Bu tür bir dahi neden başka birinin koruması olmayı istesin ki?
“Arkadaki kargaşanın nedeni ne?” Zirve Ruh Lordu, küçük kavgaları nedeniyle pozisyonunu bıraktı ve Yuan'a yaklaştı.
“Burada kim savaşıyordu?!” Kendisi kavgaya tanık olmadığı için onlara sordu.
Kavgayı görenler hemen parmaklarıyla Yuan'ı işaret etti.
Zirve Ruh Lordu, Yuan'ın gelişim üssünü görünce kaşlarını çattı.
“Neden sıraya girdin? İşaret, yalnızca Ruh Lordları ve üzerinin kabul edileceğini çok açık bir şekilde belirtiyor! ve en son kontrol ettiğimde Büyük Usta Ruh'un Ruh Lordu'ndan üstün olmadığını gördüm!”
Yuan onun gözlerinin içine baktı ve sakin bir sesle cevap verdi: “Benim gelişimim bir Ruh Lordunun seviyesinde olmasa da, birinden daha zayıf değilim.”
Zirve Ruh Lordu Yuan'a gözlerini kıstı.
Daha sonra şöyle dedi: “Buna ben karar vereceğim. Bana tüm gücünle vur.”
Yuan başını salladı ve Semavi Derebeyi'ni geri çekti.
'Bir Ruh Silahı… Bu adam sıradan biri değil…'
Arabanın yanında duran orta yaşlı adam, Empyrean Overlord'un eşsiz aurasının bir Ruh Silahı olduğunu hemen fark etti.

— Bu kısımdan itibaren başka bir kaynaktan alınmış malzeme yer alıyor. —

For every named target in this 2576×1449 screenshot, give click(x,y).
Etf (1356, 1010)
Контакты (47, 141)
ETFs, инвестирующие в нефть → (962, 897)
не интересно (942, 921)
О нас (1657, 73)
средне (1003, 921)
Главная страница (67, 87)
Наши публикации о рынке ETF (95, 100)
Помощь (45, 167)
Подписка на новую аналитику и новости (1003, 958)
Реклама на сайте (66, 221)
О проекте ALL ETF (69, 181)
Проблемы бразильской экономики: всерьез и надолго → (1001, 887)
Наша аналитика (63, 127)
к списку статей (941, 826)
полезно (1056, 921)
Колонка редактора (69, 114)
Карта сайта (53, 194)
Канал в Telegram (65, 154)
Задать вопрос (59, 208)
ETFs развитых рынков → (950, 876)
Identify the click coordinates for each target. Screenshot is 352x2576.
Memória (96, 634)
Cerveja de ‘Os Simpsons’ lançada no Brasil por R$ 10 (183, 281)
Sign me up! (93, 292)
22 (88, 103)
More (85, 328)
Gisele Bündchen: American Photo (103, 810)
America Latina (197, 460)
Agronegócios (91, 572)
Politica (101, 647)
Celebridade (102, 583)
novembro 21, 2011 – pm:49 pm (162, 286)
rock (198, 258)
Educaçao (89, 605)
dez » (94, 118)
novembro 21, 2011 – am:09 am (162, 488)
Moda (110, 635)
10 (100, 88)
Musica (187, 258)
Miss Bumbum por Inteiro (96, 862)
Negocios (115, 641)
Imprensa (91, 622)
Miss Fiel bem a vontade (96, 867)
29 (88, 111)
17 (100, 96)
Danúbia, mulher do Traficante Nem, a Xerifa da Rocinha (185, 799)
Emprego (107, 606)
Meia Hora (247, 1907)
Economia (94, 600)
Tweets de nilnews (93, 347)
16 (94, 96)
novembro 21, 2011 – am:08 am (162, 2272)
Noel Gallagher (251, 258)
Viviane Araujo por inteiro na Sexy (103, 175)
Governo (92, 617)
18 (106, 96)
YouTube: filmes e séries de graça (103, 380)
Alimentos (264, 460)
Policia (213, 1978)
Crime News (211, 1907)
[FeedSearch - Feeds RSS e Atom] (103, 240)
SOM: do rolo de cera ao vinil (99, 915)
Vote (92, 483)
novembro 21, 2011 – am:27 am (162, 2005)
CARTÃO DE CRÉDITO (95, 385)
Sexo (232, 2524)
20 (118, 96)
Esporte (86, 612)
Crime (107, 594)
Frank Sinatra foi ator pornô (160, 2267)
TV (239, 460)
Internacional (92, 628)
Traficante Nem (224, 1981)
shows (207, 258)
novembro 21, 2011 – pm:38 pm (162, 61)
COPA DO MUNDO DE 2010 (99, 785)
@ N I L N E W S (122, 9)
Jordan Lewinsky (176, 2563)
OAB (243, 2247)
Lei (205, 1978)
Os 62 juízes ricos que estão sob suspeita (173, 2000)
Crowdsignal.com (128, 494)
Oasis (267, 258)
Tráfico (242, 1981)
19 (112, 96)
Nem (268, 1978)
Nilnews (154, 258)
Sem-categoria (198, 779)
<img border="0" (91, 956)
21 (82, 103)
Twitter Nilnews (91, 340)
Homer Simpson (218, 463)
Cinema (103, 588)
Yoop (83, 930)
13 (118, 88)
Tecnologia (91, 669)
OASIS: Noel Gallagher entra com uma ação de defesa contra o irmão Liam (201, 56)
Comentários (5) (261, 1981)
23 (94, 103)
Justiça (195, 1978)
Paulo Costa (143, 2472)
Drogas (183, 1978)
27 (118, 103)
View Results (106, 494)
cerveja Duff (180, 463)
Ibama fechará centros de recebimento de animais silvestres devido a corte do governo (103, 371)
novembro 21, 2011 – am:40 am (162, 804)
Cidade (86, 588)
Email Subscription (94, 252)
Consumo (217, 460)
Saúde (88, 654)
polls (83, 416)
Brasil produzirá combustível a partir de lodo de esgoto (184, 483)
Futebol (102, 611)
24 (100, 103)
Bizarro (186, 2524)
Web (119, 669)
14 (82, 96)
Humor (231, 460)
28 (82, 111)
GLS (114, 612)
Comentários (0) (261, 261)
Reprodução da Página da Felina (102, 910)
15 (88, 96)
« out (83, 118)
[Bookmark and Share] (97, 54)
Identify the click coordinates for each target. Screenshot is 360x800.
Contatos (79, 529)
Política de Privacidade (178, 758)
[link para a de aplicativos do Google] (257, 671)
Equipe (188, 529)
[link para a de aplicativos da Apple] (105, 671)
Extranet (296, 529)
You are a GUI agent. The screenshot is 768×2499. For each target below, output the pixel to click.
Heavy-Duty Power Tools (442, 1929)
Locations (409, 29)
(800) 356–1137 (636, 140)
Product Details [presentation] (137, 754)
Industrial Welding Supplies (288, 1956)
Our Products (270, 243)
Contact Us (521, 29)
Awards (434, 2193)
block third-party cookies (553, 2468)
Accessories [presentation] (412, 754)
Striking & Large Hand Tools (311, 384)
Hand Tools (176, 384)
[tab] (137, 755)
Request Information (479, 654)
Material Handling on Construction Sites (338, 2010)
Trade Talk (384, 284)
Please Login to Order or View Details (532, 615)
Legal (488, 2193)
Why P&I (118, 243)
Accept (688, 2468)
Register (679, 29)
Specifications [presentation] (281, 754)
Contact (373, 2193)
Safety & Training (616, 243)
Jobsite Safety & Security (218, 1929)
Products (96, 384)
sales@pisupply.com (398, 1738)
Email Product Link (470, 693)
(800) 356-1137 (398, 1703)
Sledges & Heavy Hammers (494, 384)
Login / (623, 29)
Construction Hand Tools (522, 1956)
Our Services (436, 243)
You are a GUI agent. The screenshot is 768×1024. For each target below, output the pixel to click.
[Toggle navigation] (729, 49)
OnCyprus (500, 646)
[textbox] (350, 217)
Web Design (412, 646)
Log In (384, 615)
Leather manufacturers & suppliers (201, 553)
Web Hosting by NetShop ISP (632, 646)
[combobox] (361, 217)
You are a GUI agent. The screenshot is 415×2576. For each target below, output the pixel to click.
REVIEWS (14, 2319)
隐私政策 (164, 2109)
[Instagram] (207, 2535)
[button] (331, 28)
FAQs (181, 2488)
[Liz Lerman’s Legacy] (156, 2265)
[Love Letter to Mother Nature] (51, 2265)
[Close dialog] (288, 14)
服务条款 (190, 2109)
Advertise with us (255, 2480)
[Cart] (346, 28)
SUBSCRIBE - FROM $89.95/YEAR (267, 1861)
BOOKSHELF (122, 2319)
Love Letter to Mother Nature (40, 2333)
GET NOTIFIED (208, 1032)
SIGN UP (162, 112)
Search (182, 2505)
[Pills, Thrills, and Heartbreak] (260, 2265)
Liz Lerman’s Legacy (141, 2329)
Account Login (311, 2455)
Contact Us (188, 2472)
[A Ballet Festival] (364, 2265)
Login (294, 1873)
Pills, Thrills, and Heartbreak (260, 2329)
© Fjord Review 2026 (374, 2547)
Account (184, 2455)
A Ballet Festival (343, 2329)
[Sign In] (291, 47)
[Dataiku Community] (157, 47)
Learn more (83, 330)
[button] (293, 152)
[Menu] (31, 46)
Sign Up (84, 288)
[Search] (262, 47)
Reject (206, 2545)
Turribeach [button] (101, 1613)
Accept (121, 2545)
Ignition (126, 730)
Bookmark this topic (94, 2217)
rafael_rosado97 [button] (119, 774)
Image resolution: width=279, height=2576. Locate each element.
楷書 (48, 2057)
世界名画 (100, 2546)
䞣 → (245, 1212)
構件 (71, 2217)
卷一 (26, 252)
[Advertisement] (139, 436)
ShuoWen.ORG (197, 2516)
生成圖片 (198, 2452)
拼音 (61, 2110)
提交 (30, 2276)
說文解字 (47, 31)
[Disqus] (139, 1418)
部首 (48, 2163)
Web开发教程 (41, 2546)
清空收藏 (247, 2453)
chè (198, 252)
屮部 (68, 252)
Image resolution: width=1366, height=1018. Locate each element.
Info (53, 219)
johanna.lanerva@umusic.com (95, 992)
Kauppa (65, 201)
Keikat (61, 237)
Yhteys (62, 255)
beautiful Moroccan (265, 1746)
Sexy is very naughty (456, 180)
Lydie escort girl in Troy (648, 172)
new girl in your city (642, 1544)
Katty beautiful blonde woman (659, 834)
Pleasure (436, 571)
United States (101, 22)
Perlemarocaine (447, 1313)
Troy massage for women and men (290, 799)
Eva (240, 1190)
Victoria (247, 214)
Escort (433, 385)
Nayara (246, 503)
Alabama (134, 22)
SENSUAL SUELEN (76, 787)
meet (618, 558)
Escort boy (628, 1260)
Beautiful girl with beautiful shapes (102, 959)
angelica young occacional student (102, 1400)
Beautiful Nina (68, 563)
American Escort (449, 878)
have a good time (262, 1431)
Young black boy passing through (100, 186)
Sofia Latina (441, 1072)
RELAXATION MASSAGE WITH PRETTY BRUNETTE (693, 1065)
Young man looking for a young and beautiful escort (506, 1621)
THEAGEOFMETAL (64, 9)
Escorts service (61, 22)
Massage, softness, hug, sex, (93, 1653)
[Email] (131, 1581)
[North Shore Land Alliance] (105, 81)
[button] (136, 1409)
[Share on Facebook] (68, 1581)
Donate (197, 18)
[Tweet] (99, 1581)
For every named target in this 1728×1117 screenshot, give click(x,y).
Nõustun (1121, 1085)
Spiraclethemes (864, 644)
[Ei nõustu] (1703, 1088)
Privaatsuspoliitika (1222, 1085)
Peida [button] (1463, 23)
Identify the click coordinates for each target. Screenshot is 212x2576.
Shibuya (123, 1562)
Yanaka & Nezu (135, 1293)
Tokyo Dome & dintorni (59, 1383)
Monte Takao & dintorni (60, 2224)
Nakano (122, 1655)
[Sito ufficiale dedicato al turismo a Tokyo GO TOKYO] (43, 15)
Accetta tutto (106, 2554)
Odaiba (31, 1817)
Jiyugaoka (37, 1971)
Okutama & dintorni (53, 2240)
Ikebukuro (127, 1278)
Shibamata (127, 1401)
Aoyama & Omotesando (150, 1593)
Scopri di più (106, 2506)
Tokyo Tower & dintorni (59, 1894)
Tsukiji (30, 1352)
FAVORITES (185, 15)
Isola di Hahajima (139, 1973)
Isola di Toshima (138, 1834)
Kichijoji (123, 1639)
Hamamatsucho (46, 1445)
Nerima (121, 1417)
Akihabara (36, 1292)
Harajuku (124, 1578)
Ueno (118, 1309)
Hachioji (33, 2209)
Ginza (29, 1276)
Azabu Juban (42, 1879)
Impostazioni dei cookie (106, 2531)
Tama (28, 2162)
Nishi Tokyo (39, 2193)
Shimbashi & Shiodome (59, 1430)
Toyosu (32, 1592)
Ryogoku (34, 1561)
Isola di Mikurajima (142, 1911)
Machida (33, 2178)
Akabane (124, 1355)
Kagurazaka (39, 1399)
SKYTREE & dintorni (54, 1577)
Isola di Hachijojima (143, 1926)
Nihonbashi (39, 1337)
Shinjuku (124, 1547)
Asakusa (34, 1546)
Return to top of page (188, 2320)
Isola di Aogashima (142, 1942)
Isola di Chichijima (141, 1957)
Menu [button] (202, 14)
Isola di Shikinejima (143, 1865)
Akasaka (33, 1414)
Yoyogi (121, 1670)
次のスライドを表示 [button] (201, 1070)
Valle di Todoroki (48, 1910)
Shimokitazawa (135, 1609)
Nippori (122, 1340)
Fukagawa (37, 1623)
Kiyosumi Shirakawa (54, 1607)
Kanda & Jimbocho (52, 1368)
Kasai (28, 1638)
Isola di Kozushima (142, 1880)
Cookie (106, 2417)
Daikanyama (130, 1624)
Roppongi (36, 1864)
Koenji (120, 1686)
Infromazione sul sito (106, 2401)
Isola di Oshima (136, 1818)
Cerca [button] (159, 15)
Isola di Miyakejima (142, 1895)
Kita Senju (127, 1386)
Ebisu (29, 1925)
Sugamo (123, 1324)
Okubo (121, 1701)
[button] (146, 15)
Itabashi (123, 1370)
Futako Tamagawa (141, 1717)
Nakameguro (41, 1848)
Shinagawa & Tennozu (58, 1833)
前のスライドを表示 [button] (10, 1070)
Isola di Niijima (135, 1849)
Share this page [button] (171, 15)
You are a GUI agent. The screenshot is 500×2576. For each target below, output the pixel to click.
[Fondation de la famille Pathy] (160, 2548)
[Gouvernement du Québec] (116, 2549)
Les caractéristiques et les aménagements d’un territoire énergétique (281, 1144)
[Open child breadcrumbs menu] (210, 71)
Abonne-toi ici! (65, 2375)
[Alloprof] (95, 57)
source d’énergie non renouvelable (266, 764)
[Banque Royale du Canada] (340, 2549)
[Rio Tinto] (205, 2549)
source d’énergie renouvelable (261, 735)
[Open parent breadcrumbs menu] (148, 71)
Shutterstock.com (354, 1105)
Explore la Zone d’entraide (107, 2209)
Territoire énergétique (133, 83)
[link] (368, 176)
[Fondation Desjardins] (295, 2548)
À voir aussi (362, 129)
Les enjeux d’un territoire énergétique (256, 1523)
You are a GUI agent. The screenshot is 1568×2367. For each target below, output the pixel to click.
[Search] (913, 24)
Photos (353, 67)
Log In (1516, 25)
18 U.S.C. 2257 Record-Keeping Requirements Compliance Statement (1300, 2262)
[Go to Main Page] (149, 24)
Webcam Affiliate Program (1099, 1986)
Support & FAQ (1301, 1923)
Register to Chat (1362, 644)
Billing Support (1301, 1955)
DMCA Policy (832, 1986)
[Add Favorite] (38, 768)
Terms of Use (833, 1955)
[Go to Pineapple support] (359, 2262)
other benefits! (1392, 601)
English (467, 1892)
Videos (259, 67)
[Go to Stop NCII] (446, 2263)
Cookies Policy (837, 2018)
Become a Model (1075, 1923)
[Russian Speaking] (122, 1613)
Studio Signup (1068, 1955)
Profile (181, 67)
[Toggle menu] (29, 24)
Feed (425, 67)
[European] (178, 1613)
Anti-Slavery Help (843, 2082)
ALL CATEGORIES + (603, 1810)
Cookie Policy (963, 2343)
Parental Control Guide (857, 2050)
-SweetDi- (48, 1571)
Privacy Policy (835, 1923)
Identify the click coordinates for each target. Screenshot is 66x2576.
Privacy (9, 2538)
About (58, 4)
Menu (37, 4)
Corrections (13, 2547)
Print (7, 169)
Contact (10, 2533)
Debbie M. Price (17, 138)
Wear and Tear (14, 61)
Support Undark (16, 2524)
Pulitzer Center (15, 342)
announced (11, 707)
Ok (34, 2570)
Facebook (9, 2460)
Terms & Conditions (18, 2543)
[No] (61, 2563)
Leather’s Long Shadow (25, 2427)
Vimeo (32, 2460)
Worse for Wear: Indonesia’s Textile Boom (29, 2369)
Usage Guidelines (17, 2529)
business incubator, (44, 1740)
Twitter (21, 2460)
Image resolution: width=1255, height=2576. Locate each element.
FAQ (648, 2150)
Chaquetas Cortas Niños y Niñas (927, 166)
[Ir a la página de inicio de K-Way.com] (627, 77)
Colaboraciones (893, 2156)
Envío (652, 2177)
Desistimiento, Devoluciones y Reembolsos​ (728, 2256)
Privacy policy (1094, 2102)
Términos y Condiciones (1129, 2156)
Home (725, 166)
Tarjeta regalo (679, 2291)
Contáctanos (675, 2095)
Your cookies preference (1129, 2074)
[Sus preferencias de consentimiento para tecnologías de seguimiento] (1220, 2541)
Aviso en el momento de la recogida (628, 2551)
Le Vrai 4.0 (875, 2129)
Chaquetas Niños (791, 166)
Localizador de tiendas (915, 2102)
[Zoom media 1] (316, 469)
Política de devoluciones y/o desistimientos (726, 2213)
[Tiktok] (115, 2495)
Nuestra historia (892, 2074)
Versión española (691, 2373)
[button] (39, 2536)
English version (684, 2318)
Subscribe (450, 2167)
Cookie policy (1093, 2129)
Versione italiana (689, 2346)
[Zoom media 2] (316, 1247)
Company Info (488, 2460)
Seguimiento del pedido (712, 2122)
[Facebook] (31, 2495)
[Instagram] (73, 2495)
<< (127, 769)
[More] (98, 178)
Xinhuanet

Derin bir nefes aldıktan sonra Yuan, Cenneti Yaran Kılıç Saldırısı için toplayabildiği kadar ruhsal enerji toplamaya başladı.
“T-bu…”
Zirve Ruh Lordu, Yuan'ın kılıcında ne kadar ruhsal enerji topladığını fark ettiğinde bolca terlemeye başladı.
Kendisi bir Ruh Kralı olsa bile ne kendisinin ne de ekibinin bu kadar güçlü bir saldırıdan sağ çıkamayacağını çok iyi biliyordu.
“WW-durun bir dakika!” Zirve Ruh Lordu aniden onu durdurdu.
“Devam etmenize gerek yok. Senin gücüne ikna oldum.”
“Ha? Gerçekten mi? Bu beni koruma olarak işe alacağın anlamına mı geliyor? Yuan hoş bir sürpriz oldu.
“E-evet… Aynen öyle. Huang Ailesi'nin koruması olabilirsin.” Zirvedeki Ruh Lordu biraz kızarmış bir yüzle başını salladı, sanki biri ona tokat atmış gibi yanaklarında hafif bir sıcaklık hissetti.
“Anladım.” Yuan bir sonraki anda Semavi Derebeyi'ni sakladı.
“Benim adım Dong Zhou, Huang Ailesi'nin güvenlik şefi. Adın ne?” Zirve Ruh Lordu elini sıktı ve saygılı bir şekilde eğildi.
“Bana Yuan diyebilirsin.”
“O halde Yuan, şimdilik restoranın içinde bekleyebilirsin. Ayrılmadan önce birkaç koruma daha alacağız. Bu arada dilediğinizi sipariş edebilirsiniz. Huang Ailesi her şeyin parasını ödeyecek” dedi Dong Zhou.